Современная психология продолжила и углубила анализ «памяти» в этом направлении: она также подчеркивает, что одну из важнейших способностей памяти следует видеть в ожидании, в его направленности в будущее96. С генетической точки зрения ожидание кажется даже предшествующим воспоминанию, поскольку подлинную «нацеленность» на будущее можно найти уже в самых ранних проявлениях жизни ребенка97. Только по мере того как лейбницевское понятие «тенденция» снова стало признаваться и почитаться во всем своем объеме, психология XIX в. освобождалась от статического воззрения, составляющего мозаику из отдельных впечатлений, понимаемых как данные в настоящем и неподвижные сущности. В первую очередь Уильям Джеймс ясно признал и выразил то, что к динамическому становлению, к «потоку сознания», нам никогда не прийти, если следовать предпосылкам подобного воззрения. Характерно то, что к этому выводу Джеймса подвело изучение языка.

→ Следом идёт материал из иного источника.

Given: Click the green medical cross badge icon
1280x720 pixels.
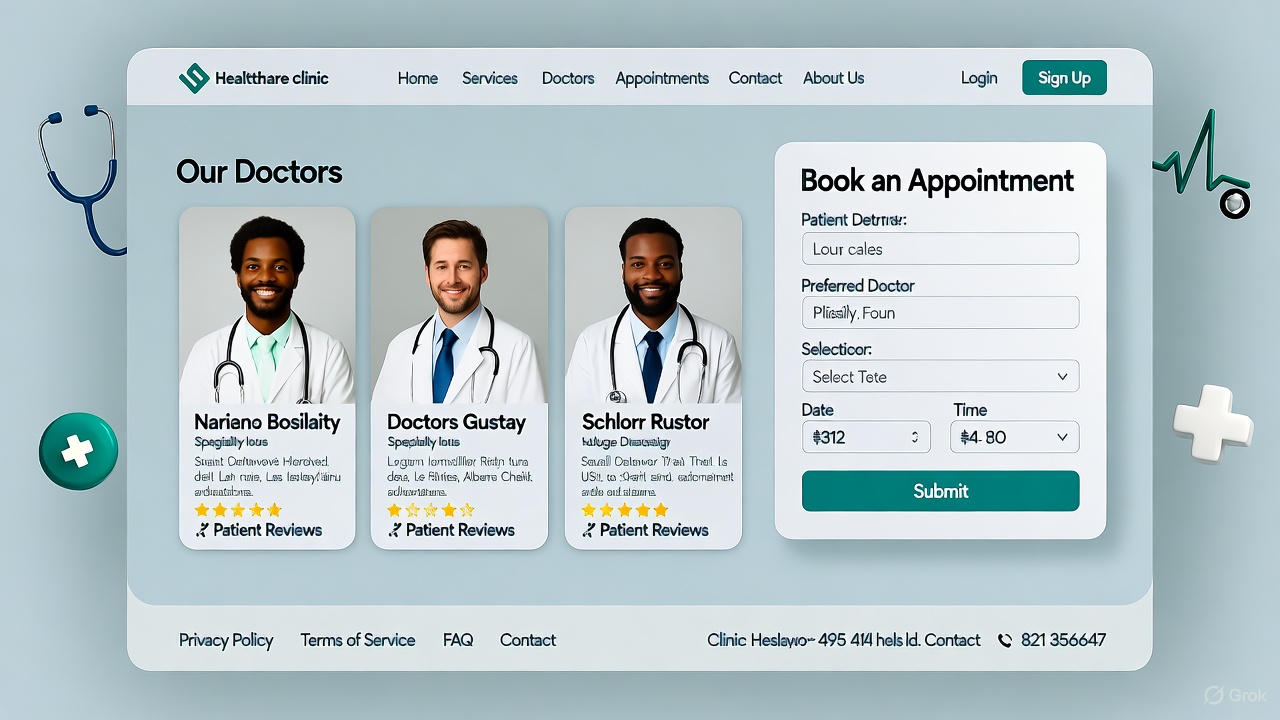Looking at the screenshot, I should tap(78, 452).
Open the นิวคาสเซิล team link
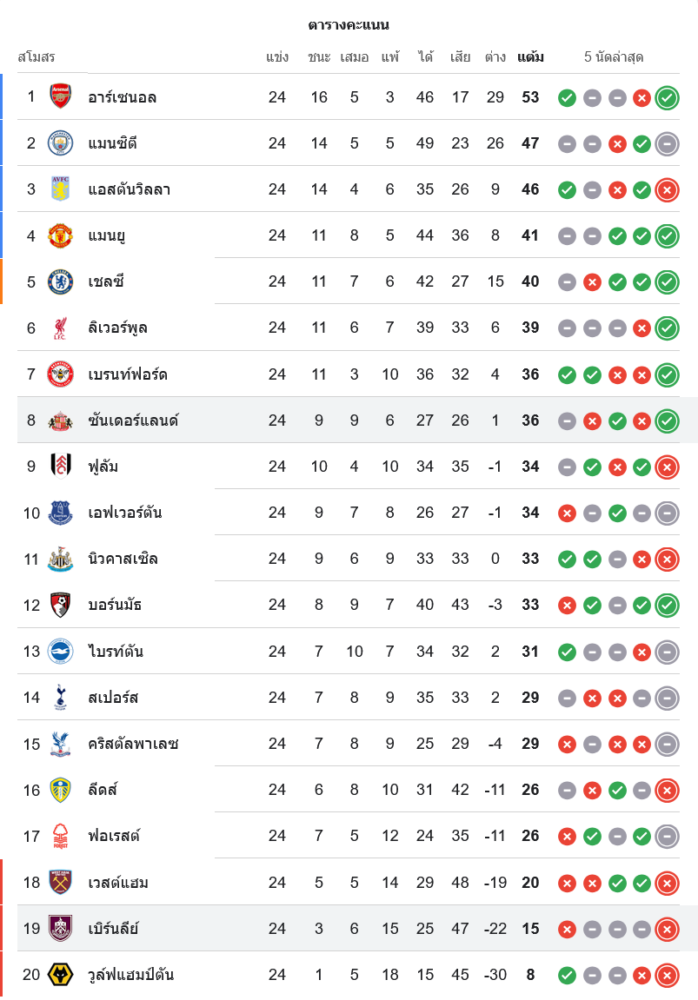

В действительности большие области человеческой речи являются лишь указателями направления мысли, причем эти направления нами совершенно отчетливо осознаются, хотя в них ни малейшей роли не играет определенный чувственный образ. Чувственные образы суть стабильные психические факты; мы можем удерживать их неподвижными и сколько угодно долго их наблюдать. Напротив, образы логического движения представляют собой психические переходы, они, так сказать, всегда находятся на марше, они улавливаются нами только в полете... Если мы пытаемся удержать чувство направленности, то они целиком переходят в настоящее, а тем самым теряется чувство направленности... Можно признать, что добрую треть нашей психической жизни составляют такие быстрые предваряющие перспективные воззрения еще не артикулированных мыслительных схем»98.

143

Но как объяснить эти «быстрые предваряющие воззрения» (these rapid perspective views of schemes of thought), если мы держимся догмы, будто все наши представления и идеи суть лишь копии предшествующих впечатлений? Мы еще можем подогнать к этой схеме воспоминания или хотя бы попытаться свести сознания прошлого к фактическому продолжению его предшествующего существования, к проникающему в непосредственное настоящее воздействию прошлого. Но такого рода редукция отказывает в случае сознания будущего. Вещь или событие могут влиять на нас уже после своего исчезновения, но имеется ли такое воздействие вещей до того, как они сами появились? Если же мы даем на этот вопрос отрицательный ответ, то какие актуальные «стимулы», какие «объективные причины» соответствуют ожиданию того, что еще придет, той характерной «интенции», что направлена в будущее? С точки зрения натуралистической и объективистской теории сознания нам не остается ничего другого, кроме переворачивания этого отношения: непосредственно и чисто феноменально кажущееся нам ожиданием в действительности должно быть растворено в воспоминаниях и объясняться законами ассоциации и репродукции. Направленность сознания в будущее тем самым не столько понимается, сколько отвергается и уничтожается. Антиципация будущего оказывается самообманом, фантасмагорией, которой противопоставляется «действительное» сознание как комбинация существующего и бывшего.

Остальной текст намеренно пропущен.